▸ **YOUR GOAL**
Copy out, exactly, the first line of the entries below and every line after it through the one containing "You are a computer-use agent. 997x467 pixels.".

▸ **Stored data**
>>>>>

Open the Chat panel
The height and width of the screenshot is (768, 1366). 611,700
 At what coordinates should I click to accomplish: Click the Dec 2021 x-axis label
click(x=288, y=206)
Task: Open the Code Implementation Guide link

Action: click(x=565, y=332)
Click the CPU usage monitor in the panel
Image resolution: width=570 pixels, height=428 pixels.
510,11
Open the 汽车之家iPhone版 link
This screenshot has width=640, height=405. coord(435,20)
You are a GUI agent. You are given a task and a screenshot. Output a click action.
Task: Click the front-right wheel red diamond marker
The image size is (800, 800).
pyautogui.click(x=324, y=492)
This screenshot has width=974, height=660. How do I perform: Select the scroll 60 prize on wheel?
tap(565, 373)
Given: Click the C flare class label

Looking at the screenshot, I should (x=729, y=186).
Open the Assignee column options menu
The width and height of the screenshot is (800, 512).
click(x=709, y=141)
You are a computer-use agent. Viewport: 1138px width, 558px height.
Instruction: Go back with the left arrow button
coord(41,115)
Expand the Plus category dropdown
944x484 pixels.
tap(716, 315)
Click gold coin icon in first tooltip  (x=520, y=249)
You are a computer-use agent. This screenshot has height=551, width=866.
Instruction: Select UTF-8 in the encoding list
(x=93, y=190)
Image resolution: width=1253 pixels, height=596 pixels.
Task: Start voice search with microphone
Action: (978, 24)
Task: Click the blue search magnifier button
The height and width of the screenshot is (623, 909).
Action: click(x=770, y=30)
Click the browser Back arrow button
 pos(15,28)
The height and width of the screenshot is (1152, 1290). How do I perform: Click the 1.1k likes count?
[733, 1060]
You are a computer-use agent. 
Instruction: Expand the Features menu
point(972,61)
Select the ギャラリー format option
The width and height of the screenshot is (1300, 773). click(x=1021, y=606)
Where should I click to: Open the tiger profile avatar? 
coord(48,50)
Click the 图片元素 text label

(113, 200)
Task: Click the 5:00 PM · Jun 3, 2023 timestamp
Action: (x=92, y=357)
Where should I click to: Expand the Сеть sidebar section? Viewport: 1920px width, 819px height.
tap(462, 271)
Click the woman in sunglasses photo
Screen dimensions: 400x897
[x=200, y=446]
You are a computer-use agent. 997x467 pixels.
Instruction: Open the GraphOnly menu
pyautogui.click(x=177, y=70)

<<<<<

▸ **SOLUTION**
Open the Chat panel
The height and width of the screenshot is (768, 1366). 611,700
 At what coordinates should I click to accomplish: Click the Dec 2021 x-axis label
click(x=288, y=206)
Task: Open the Code Implementation Guide link

Action: click(x=565, y=332)
Click the CPU usage monitor in the panel
Image resolution: width=570 pixels, height=428 pixels.
510,11
Open the 汽车之家iPhone版 link
This screenshot has width=640, height=405. coord(435,20)
You are a GUI agent. You are given a task and a screenshot. Output a click action.
Task: Click the front-right wheel red diamond marker
The image size is (800, 800).
pyautogui.click(x=324, y=492)
This screenshot has width=974, height=660. How do I perform: Select the scroll 60 prize on wheel?
tap(565, 373)
Given: Click the C flare class label

Looking at the screenshot, I should (x=729, y=186).
Open the Assignee column options menu
The width and height of the screenshot is (800, 512).
click(x=709, y=141)
You are a computer-use agent. Viewport: 1138px width, 558px height.
Instruction: Go back with the left arrow button
coord(41,115)
Expand the Plus category dropdown
944x484 pixels.
tap(716, 315)
Click gold coin icon in first tooltip  (x=520, y=249)
You are a computer-use agent. This screenshot has height=551, width=866.
Instruction: Select UTF-8 in the encoding list
(x=93, y=190)
Image resolution: width=1253 pixels, height=596 pixels.
Task: Start voice search with microphone
Action: (978, 24)
Task: Click the blue search magnifier button
The height and width of the screenshot is (623, 909).
Action: click(x=770, y=30)
Click the browser Back arrow button
 pos(15,28)
The height and width of the screenshot is (1152, 1290). How do I perform: Click the 1.1k likes count?
[733, 1060]
You are a computer-use agent. 
Instruction: Expand the Features menu
point(972,61)
Select the ギャラリー format option
The width and height of the screenshot is (1300, 773). click(x=1021, y=606)
Where should I click to: Open the tiger profile avatar? 
coord(48,50)
Click the 图片元素 text label

(113, 200)
Task: Click the 5:00 PM · Jun 3, 2023 timestamp
Action: (x=92, y=357)
Where should I click to: Expand the Сеть sidebar section? Viewport: 1920px width, 819px height.
tap(462, 271)
Click the woman in sunglasses photo
Screen dimensions: 400x897
[x=200, y=446]
You are a computer-use agent. 997x467 pixels.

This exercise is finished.